I think it should also be ok to have nested tf.functions, like this:

@tf.function
def sample():
  return distribution.sample(10)

@tf.function
def log_prob(x):
  return distribution.log_prob(x)

@tf.function  # The outer one is key
def doit():
  return log_prob(sample())

but I'm not actually sure whether that will work correctly or not (there is some chance that the inner tf.function will add something to some Tensor that breaks the bijector cache). This possibility is mostly relevant for a library or a large program where it may be impractical to control exactly where the tf.functions are, but if that's not your case, don't worry about it.

hartikainen commented 4 years ago

Thanks @axch, I think that makes sense. In our softlearning code, we have a case where the caching does not work even if the sample and log prob are executed within the same @tf.function (see here). I wonder if there's a way for me to somehow force the caching?

Edit: Indeed, in my above example, if I change the get_samples_and_log_probs to

    @tf.function
    def get_samples_and_log_probs():
        samples = get_samples()
        log_probs = get_log_probs(samples)
        return samples, log_probs

the script still fails.

axch commented 4 years ago

Interesting. But it does work if you take out the inner tf.functions, correct? Is that the problem in your softlearning code too? I don't know where to look -- your link seems to be to a ~3000-line PR.

hartikainen commented 4 years ago

Yeah, works if I take out the inner tf.functions. Sorry, I meant to link to the specific lines where things fail. The setup is pretty much the same as above, i.e. a couple of nested tf.functions.

The call happens here: https://github.com/rail-berkeley/softlearning/blob/a187972416694b53628eb5c2c1dcd9760f0c7b62/softlearning/algorithms/sac.py#L149-L150

And the called methods are defined here: https://github.com/rail-berkeley/softlearning/blob/a187972416694b53628eb5c2c1dcd9760f0c7b62/softlearning/policies/gaussian_policy.py#L39-L68

axch commented 4 years ago

So it looks like we've unblocked your ability to get work done?

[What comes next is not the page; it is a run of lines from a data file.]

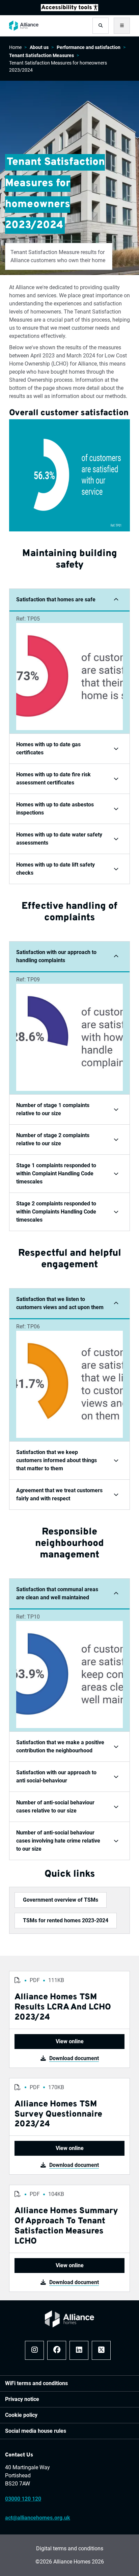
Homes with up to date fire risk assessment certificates (53, 778)
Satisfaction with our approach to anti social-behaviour (56, 1776)
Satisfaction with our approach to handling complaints (56, 956)
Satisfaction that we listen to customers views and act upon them (60, 1303)
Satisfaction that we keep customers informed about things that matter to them (56, 1460)
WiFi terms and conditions (36, 2383)
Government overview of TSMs (60, 1900)
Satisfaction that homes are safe (55, 599)
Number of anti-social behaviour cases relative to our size (55, 1806)
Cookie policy (21, 2415)
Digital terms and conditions (69, 2548)
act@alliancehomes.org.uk (37, 2518)
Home (15, 47)
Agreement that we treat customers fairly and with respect (59, 1494)
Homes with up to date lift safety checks (55, 868)
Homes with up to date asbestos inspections (55, 808)
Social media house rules (35, 2431)
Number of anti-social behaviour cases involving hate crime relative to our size (58, 1840)
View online (70, 2041)
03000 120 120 (23, 2499)
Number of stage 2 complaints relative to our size (52, 1139)
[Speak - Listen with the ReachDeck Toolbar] (69, 7)
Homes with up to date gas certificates (48, 748)
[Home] (23, 26)
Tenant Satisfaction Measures (41, 55)
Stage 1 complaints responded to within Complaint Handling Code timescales (56, 1173)
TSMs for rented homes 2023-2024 (65, 1920)
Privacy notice (22, 2399)
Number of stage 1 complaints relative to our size (52, 1109)
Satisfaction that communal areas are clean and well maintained (57, 1593)
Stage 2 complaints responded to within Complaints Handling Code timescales (56, 1211)
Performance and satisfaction (88, 47)
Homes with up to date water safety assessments (59, 838)
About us (39, 47)
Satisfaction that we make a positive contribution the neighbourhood (60, 1746)
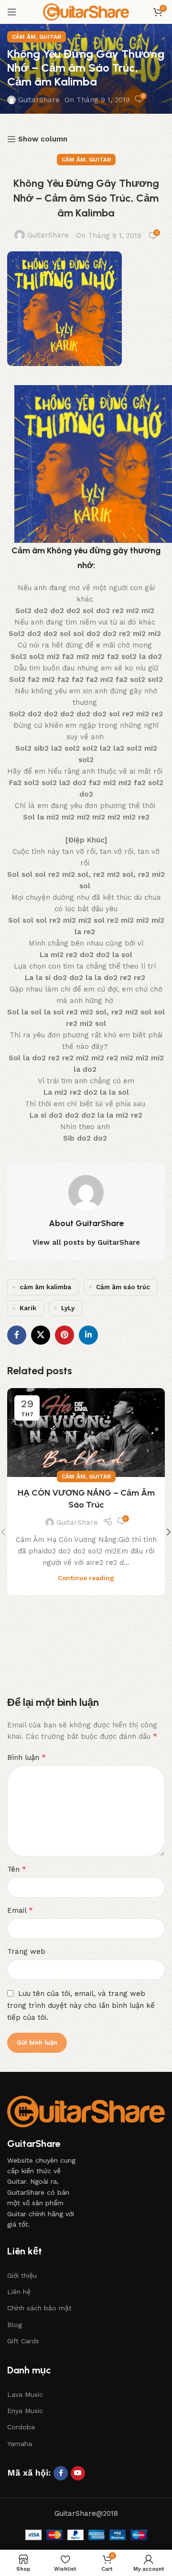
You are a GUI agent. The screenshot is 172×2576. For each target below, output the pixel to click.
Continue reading (86, 1578)
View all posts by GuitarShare (86, 1242)
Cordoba (21, 2427)
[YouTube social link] (78, 2473)
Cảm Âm (24, 36)
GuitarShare (39, 100)
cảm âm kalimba (45, 1287)
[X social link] (40, 1335)
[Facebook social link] (16, 1335)
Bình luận (26, 1757)
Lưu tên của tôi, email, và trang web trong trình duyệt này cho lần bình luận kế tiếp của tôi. (81, 2005)
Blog (14, 2324)
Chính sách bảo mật (39, 2308)
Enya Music (25, 2410)
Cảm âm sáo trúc (123, 1287)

If all else failed, I was actually going to suggest defining actions_and_log_probs as I see you have there. It's not a bad API -- in a world where bijector caching hadn't worked out, TFP distributions would probably all have had a sample_and_log_prob method for exactly this reason.

hartikainen commented 4 years ago

Yep, I think we're all good now. Obviously, it would be great if nested tf.functions would preserve the caching behavior, but I'm not sure what that would involve or if that's even possible to implement. Feel free to close this issue if that feature request should be somewhere else 🙂 Thanks a lot for your help!